BIA outcomes are currently tracked through products from RIT International, a US-based think tank in the process of commercializing some services and products. Bridge is using the Early Grade Reading Assessment (adapted for 40 countries in 60 languages) and the Early Grade Math Assessment (adapted for 10 countries and languages). Some school operations are monitored through Snapshop of School Management Effectiveness (adapted for 16 countries and 12 languages).

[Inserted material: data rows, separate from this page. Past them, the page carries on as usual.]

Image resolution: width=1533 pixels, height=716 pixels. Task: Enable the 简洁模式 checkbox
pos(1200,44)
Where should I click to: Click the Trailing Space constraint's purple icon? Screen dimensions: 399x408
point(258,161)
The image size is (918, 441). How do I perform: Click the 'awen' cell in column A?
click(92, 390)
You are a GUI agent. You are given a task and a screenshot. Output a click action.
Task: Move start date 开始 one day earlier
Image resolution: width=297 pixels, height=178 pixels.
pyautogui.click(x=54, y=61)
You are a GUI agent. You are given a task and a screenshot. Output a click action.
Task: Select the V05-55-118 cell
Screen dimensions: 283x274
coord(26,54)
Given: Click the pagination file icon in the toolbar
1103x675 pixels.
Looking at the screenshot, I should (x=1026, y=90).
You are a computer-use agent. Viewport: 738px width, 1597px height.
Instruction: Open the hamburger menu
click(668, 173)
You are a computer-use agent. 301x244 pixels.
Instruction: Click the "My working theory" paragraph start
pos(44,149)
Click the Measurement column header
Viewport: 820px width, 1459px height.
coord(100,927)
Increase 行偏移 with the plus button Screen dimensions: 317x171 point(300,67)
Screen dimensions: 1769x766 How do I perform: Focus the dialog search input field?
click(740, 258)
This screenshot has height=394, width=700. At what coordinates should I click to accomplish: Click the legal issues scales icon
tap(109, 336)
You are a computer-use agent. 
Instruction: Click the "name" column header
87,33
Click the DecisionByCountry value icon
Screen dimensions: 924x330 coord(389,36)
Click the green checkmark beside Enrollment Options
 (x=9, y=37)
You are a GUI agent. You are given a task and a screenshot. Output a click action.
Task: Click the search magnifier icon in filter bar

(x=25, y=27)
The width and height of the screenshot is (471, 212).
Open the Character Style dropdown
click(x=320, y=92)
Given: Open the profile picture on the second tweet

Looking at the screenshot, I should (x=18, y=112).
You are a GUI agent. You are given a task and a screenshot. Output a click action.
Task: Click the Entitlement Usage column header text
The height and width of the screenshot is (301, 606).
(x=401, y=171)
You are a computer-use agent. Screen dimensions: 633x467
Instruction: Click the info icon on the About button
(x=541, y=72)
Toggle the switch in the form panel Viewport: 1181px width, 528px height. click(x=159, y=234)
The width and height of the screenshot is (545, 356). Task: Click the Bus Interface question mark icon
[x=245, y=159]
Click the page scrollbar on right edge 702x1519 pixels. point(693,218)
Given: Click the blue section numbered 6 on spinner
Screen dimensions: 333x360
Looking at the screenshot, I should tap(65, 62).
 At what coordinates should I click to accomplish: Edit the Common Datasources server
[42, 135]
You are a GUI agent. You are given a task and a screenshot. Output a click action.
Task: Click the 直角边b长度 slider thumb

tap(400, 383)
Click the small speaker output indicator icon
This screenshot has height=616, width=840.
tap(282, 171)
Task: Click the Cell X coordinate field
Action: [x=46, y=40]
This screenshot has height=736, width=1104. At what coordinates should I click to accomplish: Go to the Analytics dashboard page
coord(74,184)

RIT is a major contractor for almost every branch of the US government, foreign governments, foundations, and other groups.
According to Josh Weinstein who worked on data analytics for BIA in Nairobi, local people saw a contradiction between the Western idea of a liberal education with its emphasis on critical thinking versus the BIA practice of hiring high school graduates to teach from a prepared script. For this reason they automatically assumed that the quality of a Bridge education was poor, and “far below that of more expensive schools.”
Even so, Josh thought that Bridge was a fairly low-cost improvement over non-formal schools and government schools with little in-house teacher training. Josh was in charge of routine testing of 3,000 Bridge students matched with peers at government and other non-formal schools. So far, Josh says there are strong gains in basic reading relative to peers, and less strong, but still measurable, gains in math.
Josh (a global entrepeneur) was impressed that data is being used to improve the business model–profits, educational outcomes, efficiencies in ancillary services, the location of schools, and web-site performance. He said that policies can be examined on short notice and “changes can easily be rolled out across every single school.” He said that each school is profitable at a relatively small size, so more schools means revenue for scaling up.”
A group called “Global Justice Now” claimed that the real total cost of sending one child to a Bridge school is not the advertised $5 to $6 a month. It is $9 to $13 a month, and up to $20 a month with school meals. In Kenya, sending three children to BIA would represent 68% of the monthly income of half the population. In Uganda, sending three children to BIA would represent 75% of the monthly income of half the population.”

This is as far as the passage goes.